Authors: Han Bao, Yue Huang, Yanbo Wang, Jiayi Ye, Xiangqi Wang, Xiuyin Chen, Mohamed Elhoseiny, Xiangliang Zhang
Abstract: Large Vision-Language Models (LVLMs) have become essential for advancing the
integration of visual and linguistic information, facilitating a wide range of
complex applications and tasks. However, the evaluation of LVLMs presents
significant challenges as the evaluation benchmark always demands lots of human
cost for its construction, and remains static, lacking flexibility once
constructed. Even though automatic evaluation has been explored in textual
modality, the visual modality remains under-explored.

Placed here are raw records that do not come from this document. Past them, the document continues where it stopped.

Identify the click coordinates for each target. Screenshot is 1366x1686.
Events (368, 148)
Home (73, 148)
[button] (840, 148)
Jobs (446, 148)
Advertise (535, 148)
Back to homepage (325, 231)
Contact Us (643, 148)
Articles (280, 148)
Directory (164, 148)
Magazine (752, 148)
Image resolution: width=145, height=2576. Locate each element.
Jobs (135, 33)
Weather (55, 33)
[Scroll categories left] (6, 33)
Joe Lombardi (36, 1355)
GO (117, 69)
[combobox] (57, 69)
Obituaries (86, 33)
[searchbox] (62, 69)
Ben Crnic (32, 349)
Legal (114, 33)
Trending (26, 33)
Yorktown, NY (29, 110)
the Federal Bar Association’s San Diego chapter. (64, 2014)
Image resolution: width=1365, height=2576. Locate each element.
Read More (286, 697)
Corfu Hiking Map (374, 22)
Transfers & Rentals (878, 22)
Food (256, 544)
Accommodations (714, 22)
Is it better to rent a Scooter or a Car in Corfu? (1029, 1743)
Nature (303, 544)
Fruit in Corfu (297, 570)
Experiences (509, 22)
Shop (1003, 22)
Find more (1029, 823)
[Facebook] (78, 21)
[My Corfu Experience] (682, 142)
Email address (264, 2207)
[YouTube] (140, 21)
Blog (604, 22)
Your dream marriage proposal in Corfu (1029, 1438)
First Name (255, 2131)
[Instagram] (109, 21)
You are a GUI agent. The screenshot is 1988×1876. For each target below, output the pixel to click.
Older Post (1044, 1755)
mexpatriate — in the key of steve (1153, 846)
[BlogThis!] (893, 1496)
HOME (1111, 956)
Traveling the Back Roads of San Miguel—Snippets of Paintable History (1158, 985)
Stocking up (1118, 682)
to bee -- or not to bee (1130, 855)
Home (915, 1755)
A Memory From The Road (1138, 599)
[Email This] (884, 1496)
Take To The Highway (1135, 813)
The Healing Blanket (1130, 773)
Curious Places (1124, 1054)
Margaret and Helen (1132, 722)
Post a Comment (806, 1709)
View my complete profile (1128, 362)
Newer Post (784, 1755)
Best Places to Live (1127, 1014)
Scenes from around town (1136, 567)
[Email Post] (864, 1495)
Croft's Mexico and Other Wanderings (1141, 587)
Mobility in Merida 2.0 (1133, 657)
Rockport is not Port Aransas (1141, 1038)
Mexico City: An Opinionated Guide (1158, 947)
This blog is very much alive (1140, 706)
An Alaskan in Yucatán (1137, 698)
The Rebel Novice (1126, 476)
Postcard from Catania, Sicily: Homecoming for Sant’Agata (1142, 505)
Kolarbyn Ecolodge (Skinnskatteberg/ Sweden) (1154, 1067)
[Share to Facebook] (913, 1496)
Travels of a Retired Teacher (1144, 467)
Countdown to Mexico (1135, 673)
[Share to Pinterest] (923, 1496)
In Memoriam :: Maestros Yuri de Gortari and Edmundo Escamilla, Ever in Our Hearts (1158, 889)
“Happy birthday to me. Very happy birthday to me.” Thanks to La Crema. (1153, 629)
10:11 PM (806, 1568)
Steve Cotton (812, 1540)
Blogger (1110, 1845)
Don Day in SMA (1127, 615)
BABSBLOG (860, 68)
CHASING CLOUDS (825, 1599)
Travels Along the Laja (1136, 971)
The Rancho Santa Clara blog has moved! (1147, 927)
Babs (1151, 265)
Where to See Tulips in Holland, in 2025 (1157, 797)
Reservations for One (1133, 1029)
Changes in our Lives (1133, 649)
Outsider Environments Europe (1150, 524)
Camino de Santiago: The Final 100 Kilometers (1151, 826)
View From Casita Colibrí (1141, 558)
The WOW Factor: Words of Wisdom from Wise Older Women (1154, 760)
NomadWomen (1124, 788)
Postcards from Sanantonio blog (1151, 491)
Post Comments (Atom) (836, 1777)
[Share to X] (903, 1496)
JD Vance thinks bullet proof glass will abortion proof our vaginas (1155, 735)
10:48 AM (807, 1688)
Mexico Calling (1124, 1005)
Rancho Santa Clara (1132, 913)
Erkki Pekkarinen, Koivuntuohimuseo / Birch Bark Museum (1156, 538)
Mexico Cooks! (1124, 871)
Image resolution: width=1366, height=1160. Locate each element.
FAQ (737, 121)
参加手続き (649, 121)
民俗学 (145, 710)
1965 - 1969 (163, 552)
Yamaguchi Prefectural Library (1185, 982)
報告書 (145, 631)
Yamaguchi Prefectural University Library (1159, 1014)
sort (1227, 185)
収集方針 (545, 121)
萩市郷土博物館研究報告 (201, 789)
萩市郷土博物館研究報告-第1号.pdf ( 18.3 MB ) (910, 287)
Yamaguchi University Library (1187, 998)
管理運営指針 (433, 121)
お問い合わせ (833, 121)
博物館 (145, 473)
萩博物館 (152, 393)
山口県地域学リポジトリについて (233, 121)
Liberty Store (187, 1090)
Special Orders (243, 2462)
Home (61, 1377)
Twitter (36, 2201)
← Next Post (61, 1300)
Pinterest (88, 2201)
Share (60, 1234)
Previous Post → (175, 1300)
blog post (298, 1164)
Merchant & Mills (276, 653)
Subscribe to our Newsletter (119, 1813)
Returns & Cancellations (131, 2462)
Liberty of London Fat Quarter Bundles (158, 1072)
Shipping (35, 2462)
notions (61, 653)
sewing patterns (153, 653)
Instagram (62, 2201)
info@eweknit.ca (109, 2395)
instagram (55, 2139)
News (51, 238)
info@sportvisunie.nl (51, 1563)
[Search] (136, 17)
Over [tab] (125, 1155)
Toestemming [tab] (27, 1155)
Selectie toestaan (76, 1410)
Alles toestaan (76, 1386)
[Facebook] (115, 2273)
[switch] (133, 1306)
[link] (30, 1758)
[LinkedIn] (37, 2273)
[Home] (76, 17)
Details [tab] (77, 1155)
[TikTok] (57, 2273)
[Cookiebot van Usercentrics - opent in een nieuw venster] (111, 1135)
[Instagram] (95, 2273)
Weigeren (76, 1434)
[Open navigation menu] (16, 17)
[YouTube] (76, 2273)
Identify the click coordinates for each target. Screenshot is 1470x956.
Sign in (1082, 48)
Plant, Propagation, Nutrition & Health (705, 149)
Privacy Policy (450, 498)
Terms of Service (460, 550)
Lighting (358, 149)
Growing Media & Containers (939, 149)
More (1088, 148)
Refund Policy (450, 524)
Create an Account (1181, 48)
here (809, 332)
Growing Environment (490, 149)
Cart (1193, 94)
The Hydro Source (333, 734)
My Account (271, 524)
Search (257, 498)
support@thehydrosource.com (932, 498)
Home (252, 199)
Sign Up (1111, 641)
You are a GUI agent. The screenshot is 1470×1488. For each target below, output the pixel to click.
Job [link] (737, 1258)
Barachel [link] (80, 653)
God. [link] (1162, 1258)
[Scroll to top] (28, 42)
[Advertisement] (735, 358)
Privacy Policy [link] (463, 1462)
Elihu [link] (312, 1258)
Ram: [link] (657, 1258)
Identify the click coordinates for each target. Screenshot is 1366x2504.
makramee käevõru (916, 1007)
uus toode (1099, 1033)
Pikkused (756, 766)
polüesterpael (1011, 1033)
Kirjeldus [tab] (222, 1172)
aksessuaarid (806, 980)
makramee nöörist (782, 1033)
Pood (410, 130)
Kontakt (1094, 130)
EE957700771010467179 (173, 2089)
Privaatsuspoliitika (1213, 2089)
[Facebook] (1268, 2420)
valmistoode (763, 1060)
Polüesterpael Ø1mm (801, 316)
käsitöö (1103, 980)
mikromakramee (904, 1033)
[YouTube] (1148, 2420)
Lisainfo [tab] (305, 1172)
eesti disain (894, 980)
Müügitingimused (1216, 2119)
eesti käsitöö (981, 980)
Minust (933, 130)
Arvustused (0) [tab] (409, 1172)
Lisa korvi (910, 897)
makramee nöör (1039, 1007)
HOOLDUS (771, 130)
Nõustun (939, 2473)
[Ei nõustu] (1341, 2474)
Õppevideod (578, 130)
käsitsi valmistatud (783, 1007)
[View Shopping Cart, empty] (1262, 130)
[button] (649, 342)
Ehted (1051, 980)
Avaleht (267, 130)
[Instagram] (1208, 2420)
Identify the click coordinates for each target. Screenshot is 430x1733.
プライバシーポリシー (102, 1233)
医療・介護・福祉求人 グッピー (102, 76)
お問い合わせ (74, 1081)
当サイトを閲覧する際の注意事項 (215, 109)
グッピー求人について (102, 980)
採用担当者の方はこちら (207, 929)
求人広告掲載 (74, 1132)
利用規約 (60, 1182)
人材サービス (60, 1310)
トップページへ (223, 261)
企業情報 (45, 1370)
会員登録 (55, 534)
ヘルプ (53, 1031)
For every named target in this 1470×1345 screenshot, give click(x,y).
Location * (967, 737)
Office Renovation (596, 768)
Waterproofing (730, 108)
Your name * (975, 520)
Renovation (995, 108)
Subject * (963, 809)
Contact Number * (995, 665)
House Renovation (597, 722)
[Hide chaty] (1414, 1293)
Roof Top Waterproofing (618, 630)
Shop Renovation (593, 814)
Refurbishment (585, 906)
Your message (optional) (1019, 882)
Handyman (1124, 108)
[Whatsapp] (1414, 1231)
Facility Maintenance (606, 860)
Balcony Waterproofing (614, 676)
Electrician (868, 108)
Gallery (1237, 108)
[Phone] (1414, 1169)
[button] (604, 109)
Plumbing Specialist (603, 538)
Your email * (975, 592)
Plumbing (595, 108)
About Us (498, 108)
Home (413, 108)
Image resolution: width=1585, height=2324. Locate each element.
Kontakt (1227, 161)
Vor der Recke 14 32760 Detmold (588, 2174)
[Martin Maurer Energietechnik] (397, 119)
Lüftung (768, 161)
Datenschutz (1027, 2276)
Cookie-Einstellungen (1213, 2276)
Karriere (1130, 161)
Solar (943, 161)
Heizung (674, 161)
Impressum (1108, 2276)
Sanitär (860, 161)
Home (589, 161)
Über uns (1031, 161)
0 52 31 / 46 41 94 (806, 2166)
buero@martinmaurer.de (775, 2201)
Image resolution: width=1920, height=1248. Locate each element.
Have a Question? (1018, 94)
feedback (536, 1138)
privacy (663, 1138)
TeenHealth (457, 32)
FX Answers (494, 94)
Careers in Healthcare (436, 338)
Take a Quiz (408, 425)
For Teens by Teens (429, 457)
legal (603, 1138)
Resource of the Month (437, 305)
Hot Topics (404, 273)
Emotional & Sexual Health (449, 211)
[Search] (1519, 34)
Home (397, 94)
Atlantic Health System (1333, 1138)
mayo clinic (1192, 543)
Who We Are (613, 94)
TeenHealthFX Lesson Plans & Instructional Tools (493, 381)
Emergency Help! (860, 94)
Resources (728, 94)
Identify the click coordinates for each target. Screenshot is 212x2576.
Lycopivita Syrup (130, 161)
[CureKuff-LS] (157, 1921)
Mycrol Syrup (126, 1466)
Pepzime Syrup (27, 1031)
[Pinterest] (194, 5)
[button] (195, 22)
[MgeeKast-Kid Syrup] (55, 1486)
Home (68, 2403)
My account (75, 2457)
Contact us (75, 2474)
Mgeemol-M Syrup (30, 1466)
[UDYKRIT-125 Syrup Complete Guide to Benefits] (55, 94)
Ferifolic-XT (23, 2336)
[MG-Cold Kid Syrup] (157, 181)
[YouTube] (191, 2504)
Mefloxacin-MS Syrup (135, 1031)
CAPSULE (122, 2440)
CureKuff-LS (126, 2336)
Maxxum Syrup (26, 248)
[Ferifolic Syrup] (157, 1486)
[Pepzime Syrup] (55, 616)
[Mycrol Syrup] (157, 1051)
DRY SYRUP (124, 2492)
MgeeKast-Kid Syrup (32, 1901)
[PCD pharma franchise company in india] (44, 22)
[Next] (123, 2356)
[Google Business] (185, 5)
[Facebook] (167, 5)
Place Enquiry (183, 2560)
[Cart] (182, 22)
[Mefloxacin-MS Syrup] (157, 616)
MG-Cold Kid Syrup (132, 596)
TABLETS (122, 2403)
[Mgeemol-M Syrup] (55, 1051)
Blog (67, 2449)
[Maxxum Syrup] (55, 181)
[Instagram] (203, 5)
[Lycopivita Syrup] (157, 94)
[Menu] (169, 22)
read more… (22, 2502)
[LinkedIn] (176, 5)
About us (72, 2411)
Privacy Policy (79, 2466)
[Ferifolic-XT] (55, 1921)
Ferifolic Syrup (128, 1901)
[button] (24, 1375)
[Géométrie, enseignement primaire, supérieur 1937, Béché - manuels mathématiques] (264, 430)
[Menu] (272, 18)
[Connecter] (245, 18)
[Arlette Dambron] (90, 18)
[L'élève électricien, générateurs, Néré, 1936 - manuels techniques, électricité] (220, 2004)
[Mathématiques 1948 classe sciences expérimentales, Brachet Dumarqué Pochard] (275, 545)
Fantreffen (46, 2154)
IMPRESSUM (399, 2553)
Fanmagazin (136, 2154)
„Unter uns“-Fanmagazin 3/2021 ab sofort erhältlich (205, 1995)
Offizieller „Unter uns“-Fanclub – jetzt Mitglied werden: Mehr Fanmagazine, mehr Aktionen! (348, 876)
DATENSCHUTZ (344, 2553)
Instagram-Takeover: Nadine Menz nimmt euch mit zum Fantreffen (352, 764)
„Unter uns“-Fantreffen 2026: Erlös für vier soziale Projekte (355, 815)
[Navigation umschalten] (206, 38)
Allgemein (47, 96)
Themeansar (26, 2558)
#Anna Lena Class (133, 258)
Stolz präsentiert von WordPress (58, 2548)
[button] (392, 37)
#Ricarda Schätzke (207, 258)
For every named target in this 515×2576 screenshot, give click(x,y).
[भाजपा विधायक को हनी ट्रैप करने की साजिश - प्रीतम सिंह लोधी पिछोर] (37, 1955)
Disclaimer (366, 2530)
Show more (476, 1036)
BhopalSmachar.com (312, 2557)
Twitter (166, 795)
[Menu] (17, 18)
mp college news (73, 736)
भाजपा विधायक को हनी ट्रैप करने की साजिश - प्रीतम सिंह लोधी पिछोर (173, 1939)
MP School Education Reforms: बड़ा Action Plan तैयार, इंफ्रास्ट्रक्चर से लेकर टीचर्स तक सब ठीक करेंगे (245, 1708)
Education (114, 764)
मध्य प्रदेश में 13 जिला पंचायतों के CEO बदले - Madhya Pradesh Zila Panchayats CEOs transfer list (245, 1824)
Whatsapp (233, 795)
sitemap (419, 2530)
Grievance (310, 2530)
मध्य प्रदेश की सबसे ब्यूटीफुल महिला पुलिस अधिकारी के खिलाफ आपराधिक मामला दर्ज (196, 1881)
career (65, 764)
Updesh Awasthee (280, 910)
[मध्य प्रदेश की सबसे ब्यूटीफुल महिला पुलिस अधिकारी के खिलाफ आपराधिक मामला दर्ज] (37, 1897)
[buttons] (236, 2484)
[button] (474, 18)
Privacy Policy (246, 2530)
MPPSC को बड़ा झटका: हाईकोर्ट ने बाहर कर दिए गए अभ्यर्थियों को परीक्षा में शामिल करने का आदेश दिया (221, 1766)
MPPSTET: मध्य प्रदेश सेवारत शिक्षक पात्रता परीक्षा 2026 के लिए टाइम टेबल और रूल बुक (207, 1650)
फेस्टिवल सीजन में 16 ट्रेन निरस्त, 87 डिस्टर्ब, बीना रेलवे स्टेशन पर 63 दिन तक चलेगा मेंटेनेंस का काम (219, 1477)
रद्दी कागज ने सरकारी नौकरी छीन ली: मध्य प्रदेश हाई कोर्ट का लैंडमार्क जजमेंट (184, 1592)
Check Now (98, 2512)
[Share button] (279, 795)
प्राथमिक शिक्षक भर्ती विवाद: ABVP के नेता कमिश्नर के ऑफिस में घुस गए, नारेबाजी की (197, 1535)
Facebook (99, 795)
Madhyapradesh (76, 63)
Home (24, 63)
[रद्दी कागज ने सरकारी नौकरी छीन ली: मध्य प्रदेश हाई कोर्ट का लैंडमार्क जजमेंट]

As a result, in this
work, we address a question: “Can LVLMs serve as a path to automatic
benchmarking?”. We introduce AutoBench-V, an automated framework for serving
evaluation on demand, i.e., benchmarking LVLMs based on specific aspects of
model capability. Upon receiving an evaluation capability, AutoBench-V
leverages text-to-image models to generate relevant image samples and then
utilizes LVLMs to orchestrate visual question-answering (VQA) tasks, completing
the evaluation process efficiently and flexibly. Through an extensive
evaluation of seven popular LVLMs across five demanded user inputs (i.e.,
evaluation capabilities), the framework shows effectiveness and reliability. We
observe the following: (1) Our constructed benchmark accurately reflects
varying task difficulties; (2) As task difficulty rises, the performance gap
between models widens; (3) While models exhibit strong performance in abstract
level understanding, they underperform in details reasoning tasks; and (4)
Constructing a dataset with varying levels of difficulties is critical for a
comprehensive and exhaustive evaluation. Overall, AutoBench-V not only
successfully utilizes LVLMs for automated benchmarking but also reveals that
LVLMs as judges have significant potential in various domains.
Source: http://arxiv.org/abs/2410.21259v1